# Golf in snow motion!



## Coxy914 (Jan 14, 2007)

Took this today of my mates Golf, worked quite well considering he wasn't moving!! Good ol' front wheel drive cars in the snow!


----------



## alexf (May 23, 2009)

love it!


----------



## CupraRcleanR (Sep 2, 2007)

Very nice.great car too


----------



## Mini 360 (Jul 17, 2009)

Brilliant shot and car! Cant wait to get a MK2 GTi 16v when Im a couple years older.


----------



## dubnut71 (Jul 25, 2006)

nice coxy! got an oakey valver myself so have a soft spot for this! a bit off topic but do you happen to know what wheel is on the car?, Borbet? - cheers.


----------



## Coxy914 (Jan 14, 2007)

dubnut71 said:


> nice coxy! got an oakey valver myself so have a soft spot for this! a bit off topic but do you happen to know what wheel is on the car?, Borbet? - cheers.


15" Ronal LS:thumb:


----------



## trebor127 (Aug 13, 2009)

superb shot mate...


----------



## alexf (May 23, 2009)

Have you got any modifications on it? Am thinking about a tune up from the infamous toyotec when I get mine. :devil:


----------



## hmi1750 (Apr 23, 2006)

amazing pic.. love it.


----------



## Coxy914 (Jan 14, 2007)

alexf said:


> Have you got any modifications on it? Am thinking about a tune up from the infamous toyotec when I get mine. :devil:


It's my mates car, not mine. Not sure what he's done really apart from the 15" Ronals!


----------



## buckas (Jun 13, 2008)

nice shot fella 

drew


----------



## Auto Detox (Dec 22, 2007)

Nice like that a lot ! My Mk1 goes to it's new home tonight argh :wall:

Baz


----------



## leeshez (Dec 26, 2005)

Spot on.


----------



## amiller (Jan 1, 2009)

Pearl Grey.

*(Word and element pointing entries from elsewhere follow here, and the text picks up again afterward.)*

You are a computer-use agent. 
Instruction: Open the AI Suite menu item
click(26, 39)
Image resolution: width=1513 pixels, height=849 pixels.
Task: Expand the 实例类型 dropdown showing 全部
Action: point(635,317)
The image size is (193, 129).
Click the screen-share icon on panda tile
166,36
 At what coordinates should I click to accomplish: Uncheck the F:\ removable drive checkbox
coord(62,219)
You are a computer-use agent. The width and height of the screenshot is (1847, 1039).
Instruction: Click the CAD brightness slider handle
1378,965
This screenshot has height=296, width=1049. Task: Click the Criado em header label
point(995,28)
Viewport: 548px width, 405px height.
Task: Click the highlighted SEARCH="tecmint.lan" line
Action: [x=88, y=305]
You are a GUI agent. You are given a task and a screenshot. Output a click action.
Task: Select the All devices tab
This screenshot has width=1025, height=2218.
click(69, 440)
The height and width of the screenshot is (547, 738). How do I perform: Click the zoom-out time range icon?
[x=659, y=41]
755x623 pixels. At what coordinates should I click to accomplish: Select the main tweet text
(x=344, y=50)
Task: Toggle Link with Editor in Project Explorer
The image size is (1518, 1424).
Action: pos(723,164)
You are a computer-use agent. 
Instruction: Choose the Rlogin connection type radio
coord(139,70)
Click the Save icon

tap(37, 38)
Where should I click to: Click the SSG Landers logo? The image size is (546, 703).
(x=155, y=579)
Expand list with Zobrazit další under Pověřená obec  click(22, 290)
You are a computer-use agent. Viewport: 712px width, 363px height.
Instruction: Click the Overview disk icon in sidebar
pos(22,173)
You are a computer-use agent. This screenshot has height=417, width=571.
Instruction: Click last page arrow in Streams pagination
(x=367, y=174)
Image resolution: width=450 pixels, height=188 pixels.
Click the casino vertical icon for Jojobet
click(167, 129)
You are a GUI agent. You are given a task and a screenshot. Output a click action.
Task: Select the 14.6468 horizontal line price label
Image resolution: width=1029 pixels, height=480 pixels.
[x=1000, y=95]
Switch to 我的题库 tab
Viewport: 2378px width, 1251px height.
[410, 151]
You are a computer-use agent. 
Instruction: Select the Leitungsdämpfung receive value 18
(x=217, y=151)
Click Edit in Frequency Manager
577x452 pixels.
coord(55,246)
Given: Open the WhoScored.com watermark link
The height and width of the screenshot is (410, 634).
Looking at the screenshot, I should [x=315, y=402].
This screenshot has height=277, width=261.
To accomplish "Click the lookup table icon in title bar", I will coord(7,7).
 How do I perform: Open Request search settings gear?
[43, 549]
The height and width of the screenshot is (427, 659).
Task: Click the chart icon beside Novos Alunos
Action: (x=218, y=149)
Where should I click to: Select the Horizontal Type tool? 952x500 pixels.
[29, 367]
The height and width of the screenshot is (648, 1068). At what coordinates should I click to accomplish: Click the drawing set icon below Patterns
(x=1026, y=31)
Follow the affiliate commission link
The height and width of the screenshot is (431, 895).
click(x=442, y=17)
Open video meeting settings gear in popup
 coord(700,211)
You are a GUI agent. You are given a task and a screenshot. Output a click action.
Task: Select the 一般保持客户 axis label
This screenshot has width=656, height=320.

Quite a rare colour. :thumb:

(or am I really wrong and it is the darker atlas grey?!)


----------



## mattsbmw (Jul 20, 2008)

That is a fantastic pic


----------



## GlynRS2 (Jan 21, 2006)

That is a great photo


----------



## Guest (Jan 15, 2010)

Good photo... Not keen on them alloys though!


----------



## Bigpikle (May 21, 2007)

great pic :thumb:


----------



## Fin2982 (Feb 20, 2009)

Awesome shot......those rims need a clean tho


----------



## minimadgriff (Jul 8, 2007)

Awesome pic!


----------